ANITA/PUEO (link to ANITA/PUEO subpage): are NASA-funded long-duration balloon experiments based in Antarctica. The ANtarctic Impulsive Transient Antenna (ANITA) is a radio detector attached to a giant helium balloon that periodically flies above Antarctica looking for ultra-high energy neutrinos and cosmic rays. The last ANITA flight was in 2016. The Payload for Ultra-high Energy Observation (PUEO) is an upgrade of the ANITA detector and is expected to make its first flight in mid 2020s.

Phenomenology

We are also involved in phenomenology work in collaboration with the University of Southampton, and the University of London through the NExT network.


Other experiments

In the past our group was also involved in the following experiments:

T2K is a long-baseline neutrino experiment in Japan, from J-PARC to Super-Kamiokande 295 Km away. It started data-taking in 2010, and it presented the first indication of neutrino electron appearance from a muon neutrino beam, that corresponds to the measurement of the theta13 angle in the PMNS matrix. The current goals, apart from consolidating the measurement of the electron neutrino appearance and improving the error on the measurement of the muon neutrino disappearance, are the measurement of the neutrino mass hierarchy, solving the theta23 degeneracy and set limits on the CP violation parameter. The near detector ND280, 280 m away from the neutrino source, also aims to measure neutrino cross sections at energies below 1 GeV.

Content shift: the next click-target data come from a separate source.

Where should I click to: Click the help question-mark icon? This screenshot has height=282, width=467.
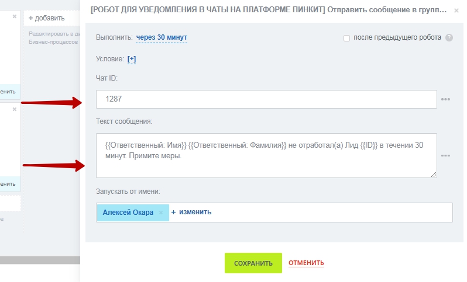[449, 38]
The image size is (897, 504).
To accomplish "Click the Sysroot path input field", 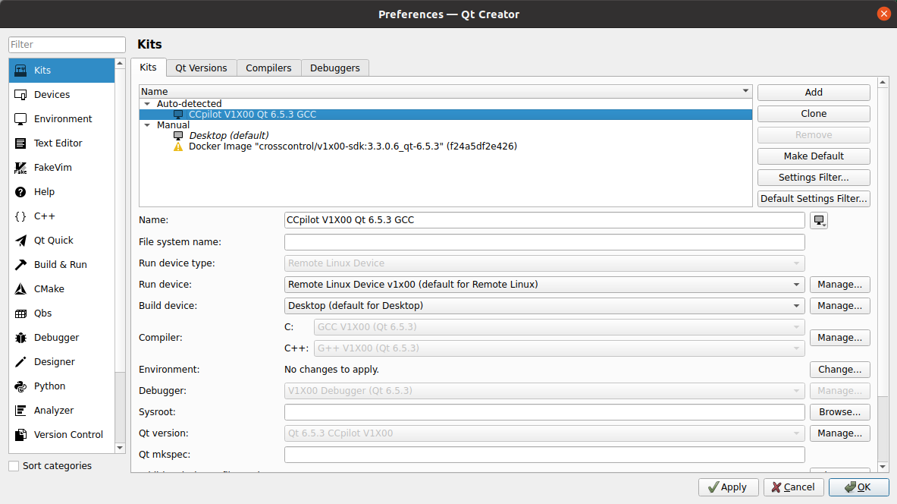I will point(544,412).
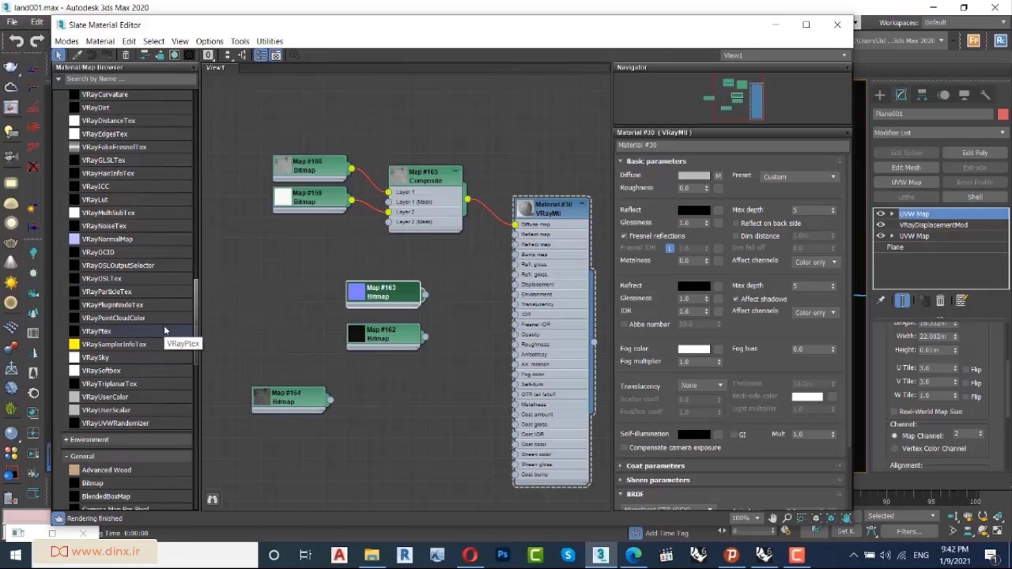The width and height of the screenshot is (1012, 569).
Task: Open the Utilities menu
Action: coord(269,41)
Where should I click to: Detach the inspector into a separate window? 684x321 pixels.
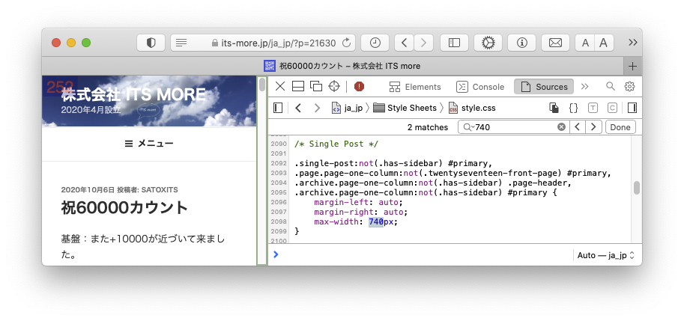[316, 87]
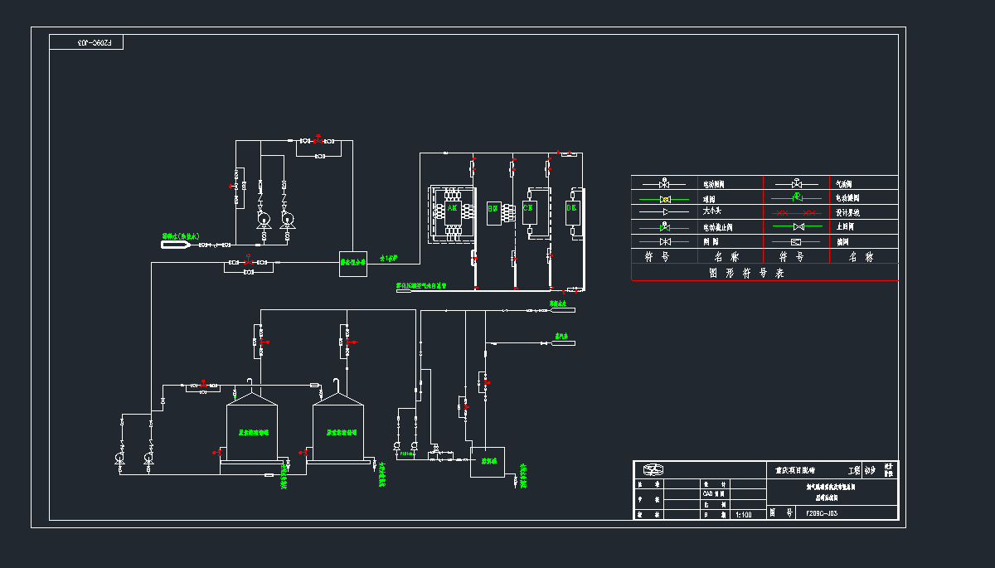
Task: Select the green electric stop valve legend symbol
Action: click(x=663, y=226)
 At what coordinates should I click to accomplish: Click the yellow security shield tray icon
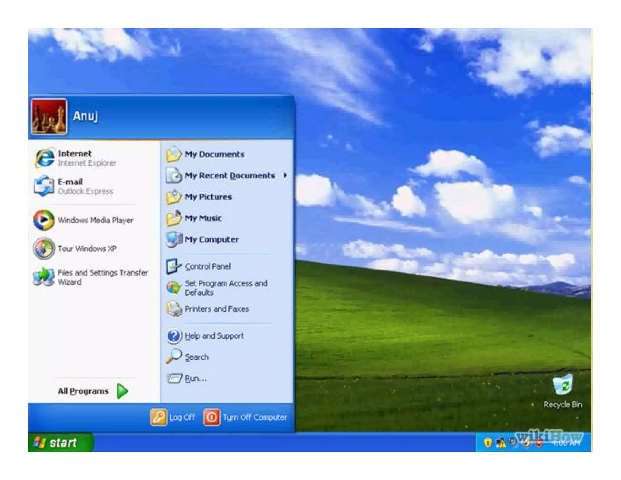487,443
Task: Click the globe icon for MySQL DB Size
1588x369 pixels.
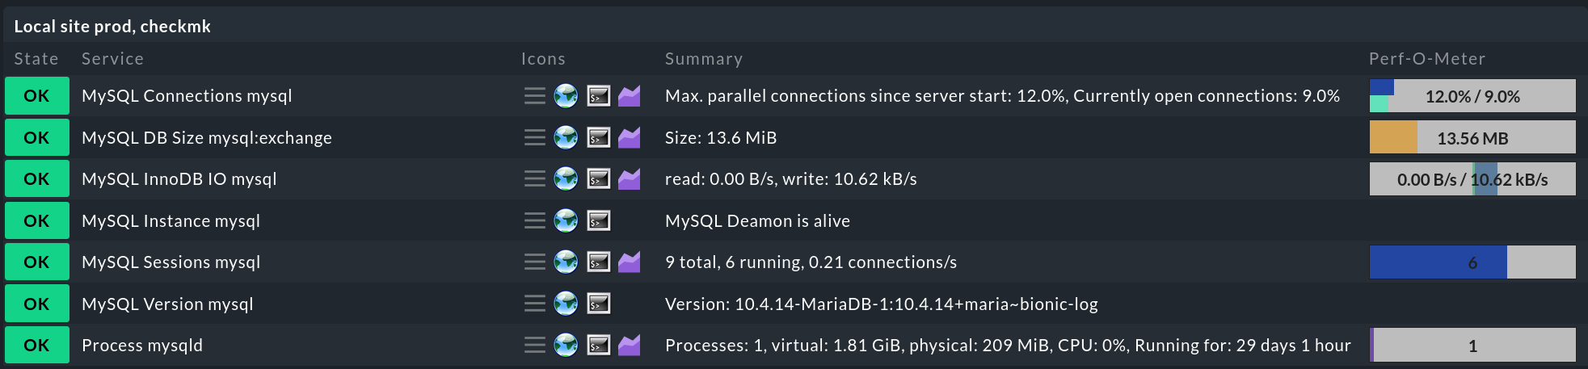Action: [566, 138]
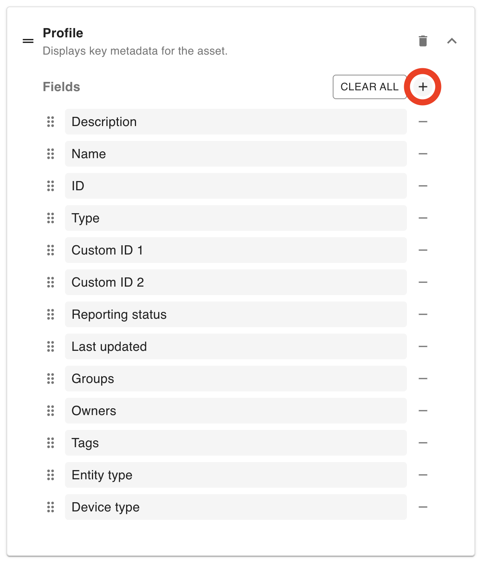The image size is (480, 562).
Task: Click the drag handle beside Type
Action: (51, 218)
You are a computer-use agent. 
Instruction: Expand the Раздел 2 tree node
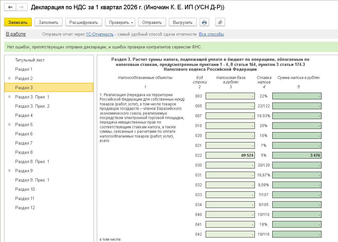tap(9, 78)
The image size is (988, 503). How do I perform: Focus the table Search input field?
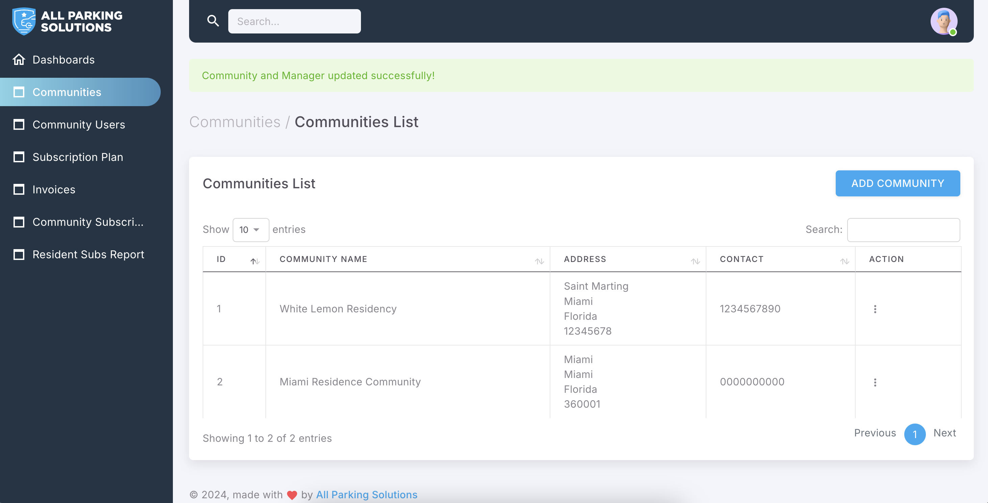903,230
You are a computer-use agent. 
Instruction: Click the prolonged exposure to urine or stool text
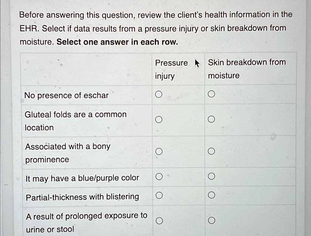(x=87, y=223)
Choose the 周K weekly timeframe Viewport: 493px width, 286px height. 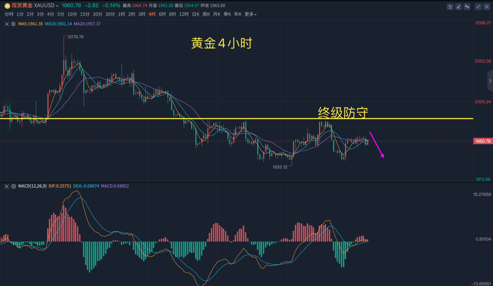tap(206, 14)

Multipurpose low energy neutrino experiment aiming primarily at the measurement of neutrino-less double beta decays, that is the golden channel to measure whether neutrinos are Dirac or Majorana particles. The experiment aims also to measure for the first time very low energy solar neutrinos coming from the pep nuclear interactions. Other important measurements are the anti-neutrinos from nearby nuclear reactors and geoneutrinos produced by radioactive decays in the Earth's crust and mantle, plus supernova neutrinos, if a supernova explosion happens during the lifetime of the experiment. It will start data taking in 2014 studying neutrino-less double beta decays.

The Hyper-Kamiokande detector is the detector that aims to replace Super-Kamiokande in the next decade as the far detector for the T2K upgrade. The Hyper-Kamiokande detector is 25 times larger than Super-Kamiokande. This will be complemented by an increased beam power in the MW range. The prime physics objective of this experiment are to measure the CP violation parameter for the first time using beam and atmospheric neutrinos.